Tuesday, March 8, 2016

"So I Decided, If I Was Going to Do the Thing At All, I'd Do It Up Right, and Kill Her Properly!"

"The Crime Therapist."
By Marion Zimmer Bradley (1930-99).
First appearance: Future Science Fiction, October 1954.
Collected in The Dark Intruder & Other Stories (1972, Ace Double).
Short story (8 pages).
Online at SFFAudio HERE (PDF).
"The trouble with substitutional expression is that the subject knows he's substituting . . ."
If, in the "streamlined, crime-less world" of 2467, children are compulsorily required to undergo social conditioning, then the impulse to commit murder should be practically unheard of—so why is Frank Colby fighting the urge to kill his wife?

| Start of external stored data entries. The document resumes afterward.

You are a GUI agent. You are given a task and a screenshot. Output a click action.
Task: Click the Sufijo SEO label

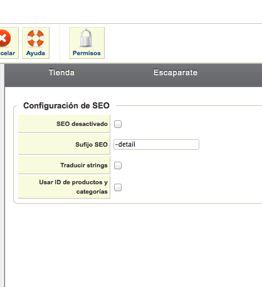coord(92,145)
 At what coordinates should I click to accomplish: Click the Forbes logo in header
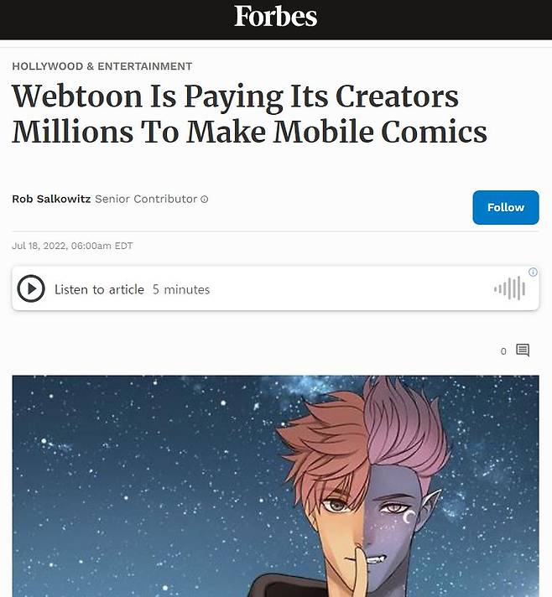pos(275,17)
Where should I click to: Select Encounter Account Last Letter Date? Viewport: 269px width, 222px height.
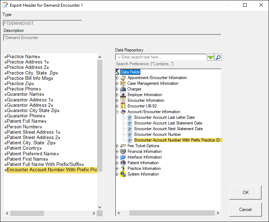[x=164, y=117]
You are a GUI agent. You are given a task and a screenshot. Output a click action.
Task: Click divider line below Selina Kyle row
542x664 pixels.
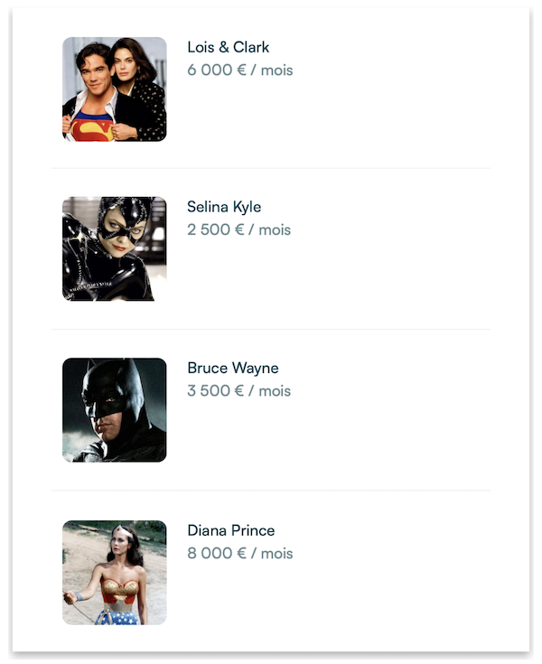click(271, 330)
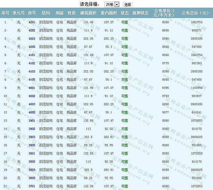This screenshot has width=213, height=190.
Task: Select room 4203 link
Action: 32,38
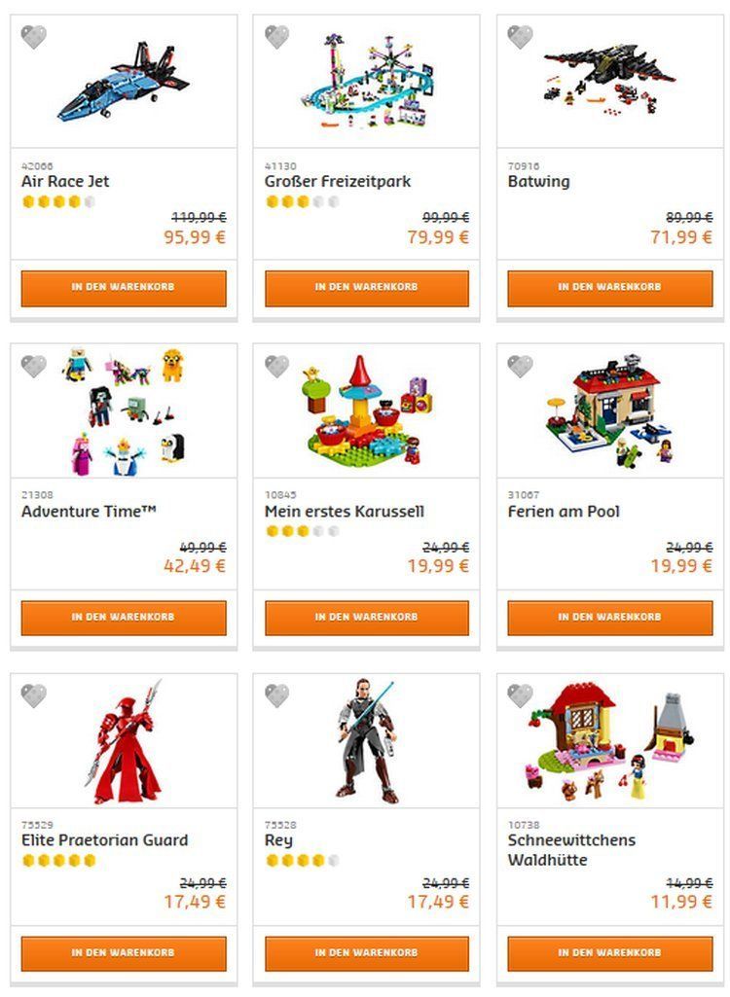
Task: Toggle wishlist heart for Schneewittchens Waldhütte
Action: click(521, 695)
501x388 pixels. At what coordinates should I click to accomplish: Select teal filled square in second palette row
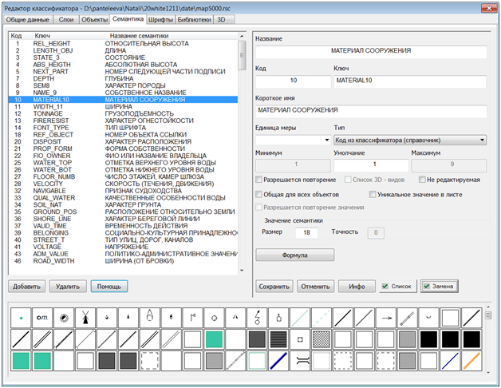tap(214, 339)
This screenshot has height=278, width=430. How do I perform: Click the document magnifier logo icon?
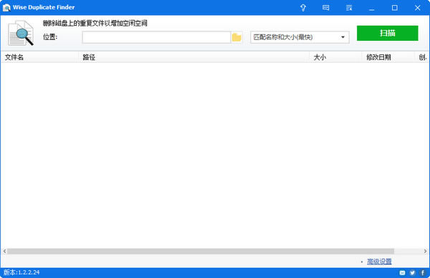point(21,33)
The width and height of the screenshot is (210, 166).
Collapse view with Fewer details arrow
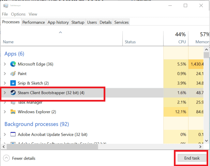pos(6,158)
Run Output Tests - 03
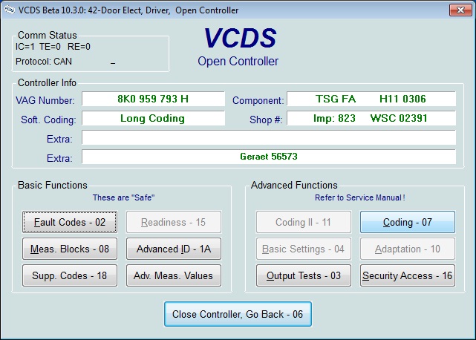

"You must try to be brave. You see, he decided on the murder therapy. I suppose you have no objection to being murdered?"

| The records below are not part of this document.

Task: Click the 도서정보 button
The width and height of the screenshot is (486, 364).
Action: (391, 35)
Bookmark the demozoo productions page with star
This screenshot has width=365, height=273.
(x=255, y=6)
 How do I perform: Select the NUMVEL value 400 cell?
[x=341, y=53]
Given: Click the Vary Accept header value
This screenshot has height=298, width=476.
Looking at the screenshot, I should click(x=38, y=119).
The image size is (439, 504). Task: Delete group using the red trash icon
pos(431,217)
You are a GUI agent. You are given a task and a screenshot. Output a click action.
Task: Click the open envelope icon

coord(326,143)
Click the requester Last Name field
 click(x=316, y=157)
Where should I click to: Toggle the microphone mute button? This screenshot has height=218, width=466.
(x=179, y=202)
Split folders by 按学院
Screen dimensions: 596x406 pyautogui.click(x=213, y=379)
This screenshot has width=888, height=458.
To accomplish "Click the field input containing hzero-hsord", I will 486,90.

"None whatever, but—oh, that's so drastic!"  . . .
Principal characters:
~ Dr. Rhoum (Ex-T.), M.D., Licensed Crime Therapist: He has the cure—even if it means murder.
~ Frank Colby: There's only one thing separating him from that girl at the Sky Harbor 
Hotel—a victim.
~ Mrs. Helen Colby: She has a right to be afraid.

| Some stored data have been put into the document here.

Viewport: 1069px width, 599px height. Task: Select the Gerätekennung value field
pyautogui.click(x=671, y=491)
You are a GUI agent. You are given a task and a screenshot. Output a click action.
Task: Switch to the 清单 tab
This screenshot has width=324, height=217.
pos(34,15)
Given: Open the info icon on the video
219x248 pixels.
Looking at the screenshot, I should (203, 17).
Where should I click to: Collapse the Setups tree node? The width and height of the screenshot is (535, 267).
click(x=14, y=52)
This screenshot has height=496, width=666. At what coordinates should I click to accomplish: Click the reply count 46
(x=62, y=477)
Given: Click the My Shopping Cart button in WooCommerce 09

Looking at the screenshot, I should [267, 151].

~ Demella and Hamilda: Dr. Rhoum's otherworldly (in more ways than one) assistants.
Technoprolepsis: According to our author, the 25th century has its good points:
. . . here on a modern Earth, where you could have shrimp in California and twenty minutes later, for a fifty-cent traffic-token, have coffee in Boston; where two weeks passage on a dionite-drive spaceship would take you to Theta Centaurus, and two months to the fourth planet of Antares. Here, where children were carefully conditioned for social adjustment, and crime simply was not.  . . .
Resources:
- Dr. Rhoum is a "Rigellian," presumably from a planet orbiting Rigel (which might be comprised of three or even four stars); see HERE for how authors have used Rigel in their fiction and HERE for what's now known about it. Aldebaran also gets a mention; see HERE and HERE for more.
- Other data sources: Wikipedia HERE - SFE HERE - FictionMags HERE - ISFDb HERE - Project Gutenberg HERE.
- Another science fiction story concerned with future crime is discussed HERE.
- Controversy has plagued Bradley's reputation in the years after her death, as denoted in The Guardian article HERE.

The bottom line: "There is only one cure for a murderer."